Potrock: Very inefficient reasoning. Often ends up being more expensive than Opus 4.8 for that performance.
MindMirror: Most notable feature is the length and persistence. I've run a few tests comparing Sonnet 5 max thinking vs. Opus 4.8 max vs. GPT 5.5 pro extended reasoning and Sonnet 5 max took >2x as long to think.
This may or may not be a good thing.
My assumption is they created and released it to have a better Sonnet model, for those who want something cheaper than Opus, that can serve as an agent or subagent, or as a more efficient and faster way to do sufficiently easy tasks.
A lot of this, I think, is an expectations problem. We’re used to thinking every new model will be the New Hotness for all your AI needs, whereas Sonnet 5 is an incremental update to a small model line.
Yes, it’s worse than Opus 4.8 for most frontier purposes, if you don’t care about speed. That doesn’t mean it sucks.
Alice Blair: I found its sense of visual aesthetic is poorer, much happier to satisfice where opus optimizes.

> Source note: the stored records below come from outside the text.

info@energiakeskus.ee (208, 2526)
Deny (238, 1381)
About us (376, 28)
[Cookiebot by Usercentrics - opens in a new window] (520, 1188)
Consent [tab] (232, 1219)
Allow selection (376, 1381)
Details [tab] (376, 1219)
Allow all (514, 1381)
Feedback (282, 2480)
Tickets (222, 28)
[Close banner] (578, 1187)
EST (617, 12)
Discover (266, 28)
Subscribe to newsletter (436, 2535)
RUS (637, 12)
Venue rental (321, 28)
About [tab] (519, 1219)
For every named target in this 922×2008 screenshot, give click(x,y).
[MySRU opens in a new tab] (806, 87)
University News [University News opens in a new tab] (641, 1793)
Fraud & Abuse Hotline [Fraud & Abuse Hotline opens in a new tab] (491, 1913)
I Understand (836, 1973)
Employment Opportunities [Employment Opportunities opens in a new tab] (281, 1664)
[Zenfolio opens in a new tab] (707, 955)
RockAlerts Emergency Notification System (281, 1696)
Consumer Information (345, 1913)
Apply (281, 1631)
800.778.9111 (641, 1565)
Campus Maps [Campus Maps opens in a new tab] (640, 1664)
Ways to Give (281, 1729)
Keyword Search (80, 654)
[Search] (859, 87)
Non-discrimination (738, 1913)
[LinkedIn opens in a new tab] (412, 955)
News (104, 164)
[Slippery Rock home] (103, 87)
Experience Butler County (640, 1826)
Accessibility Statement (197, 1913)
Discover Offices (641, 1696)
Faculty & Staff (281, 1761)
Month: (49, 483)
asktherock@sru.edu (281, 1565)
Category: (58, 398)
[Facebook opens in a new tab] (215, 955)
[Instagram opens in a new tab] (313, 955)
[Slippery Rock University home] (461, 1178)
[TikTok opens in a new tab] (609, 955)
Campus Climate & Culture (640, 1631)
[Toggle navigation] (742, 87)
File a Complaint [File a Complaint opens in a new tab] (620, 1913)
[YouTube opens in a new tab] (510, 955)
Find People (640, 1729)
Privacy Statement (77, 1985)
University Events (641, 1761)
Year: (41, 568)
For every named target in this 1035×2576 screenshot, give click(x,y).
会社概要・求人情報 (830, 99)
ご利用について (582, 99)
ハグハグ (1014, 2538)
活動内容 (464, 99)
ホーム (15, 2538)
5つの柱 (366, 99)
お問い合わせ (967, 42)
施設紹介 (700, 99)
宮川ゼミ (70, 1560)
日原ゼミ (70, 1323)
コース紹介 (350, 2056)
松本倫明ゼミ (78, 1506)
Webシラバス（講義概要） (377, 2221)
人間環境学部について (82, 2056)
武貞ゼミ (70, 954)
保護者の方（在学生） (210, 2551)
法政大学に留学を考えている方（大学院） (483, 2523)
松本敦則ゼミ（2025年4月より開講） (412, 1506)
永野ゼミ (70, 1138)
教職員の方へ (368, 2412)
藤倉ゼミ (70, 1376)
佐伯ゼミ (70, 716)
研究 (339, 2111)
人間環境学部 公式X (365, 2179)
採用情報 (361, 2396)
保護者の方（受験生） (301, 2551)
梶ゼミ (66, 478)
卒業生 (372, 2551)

Alice Blair: New benchmark I'm trying out on Sonnet 5 and some other models:
"Please make a cool fractal using your code tools. The only criterion: you must look at the image you create and think it's really cool."Sonnet 5:
Opus 4.8:
A Short Sonnet
Sonnet 5 is a solid mid-sized model. It won’t replace Opus 4.8 and definitely won’t replace Fable 5, but it is not trying to do so. Use it where it is at its best. Where you need a heavier gun pick up a heavier gun. Where a lighter one will do, use a lighter one.
Thus we leave it in the spirit of Sonnet: Relatively short and sweet, and happy to help us move on to bigger things.